____ Given text
Commenting on Ward’s leadership as DA, Clayton said, “I have prosecuted cases for Ricky Ward for almost 20 years and I can say he is by far one of the best teachers and mentors I have ever had. His player/coach approach to prosecuting cases led us to a nearly flawless conviction record over this 20-year period. As his top trial assistant, I never walked into a courtroom battle without him by my side.
District Judge Elizabeth Engolio said, “Working with DA Ward fulfilled a dream of mine, but moreover, taught me to be a fair and effective public servant. The Constitution gives the District Attorney unparalleled power, yet he remained a discerning leader who listened before he spoke and prepared before he acted. I pray he has the enriching and peaceful retirement he deserves.”
________
• [Requirements]
1) In the tributes to DA Ricky Ward:
(a) For about how many years did Clayton prosecute cases for Ward?
(b) What position did Clayton hold under Ward?
(c) According to Engolio, what does the Constitution give the District Attorney?
2) According to Clayton in the tributes to DA Ricky Ward, what led to the nearly flawless conviction record over the 20-year period?
3) Can you write the next part of the tributes to DA Ricky Ward, starting after the last sentence shown?
____ Collected material
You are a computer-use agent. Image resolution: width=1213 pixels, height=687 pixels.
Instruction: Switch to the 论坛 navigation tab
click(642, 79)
________
• [Task-by-task answers]
1)
(a) Almost 20 years.
(b) His top trial assistant.
(c) Unparalleled power.

2) Clayton credits Ward's player/coach approach to prosecuting cases. Clayton says this approach led to the nearly flawless conviction record over those 20 years.

3)
Iberville Parish Sheriff Brett Stassi noted, “When you think about the qualities and attributes a district attorney must have, a few things come to mind. A district attorney must be wise, he must have a keen understanding of the justice system. He must be fair-minded and unbiased. He must be compassionate. Most importantly, he must have the courage to implement all those attributes. Ricky Ward demonstrated those qualities and character for all his years as District Attorney.” He added, “His temperament was so well suited for the position of District Attorney. I consider myself privileged to have had the opportunity to work for him before I became Sheriff. The life lessons I learned from him have no doubt led me to the successes in my career. The ups and down, laughs and tears we have shared over the years will not soon be forgotten. I will always cherish these memories, but most of all I will cherish his friendship.”
Ward decided about three years ago to retire now, and strongly endorsed Clayton for his position. “I think I am leaving the office with the perfect person, considering the issues presented in today’s political environment,” he said. “I know Tony can navigate through the challenges. He’s a super trial lawyer, very intelligent and big hearted and most of all he has a tremendous sense of fair play, which I think all DA’s must have. I will be leaving the DA’s office in great hands.”
Ward said he hopes to stay in touch with the DA’s office in the future and assist with some cases from time to time, in addition to practicing law, fishing, hunting, gardening and enjoying time with his grandchildren.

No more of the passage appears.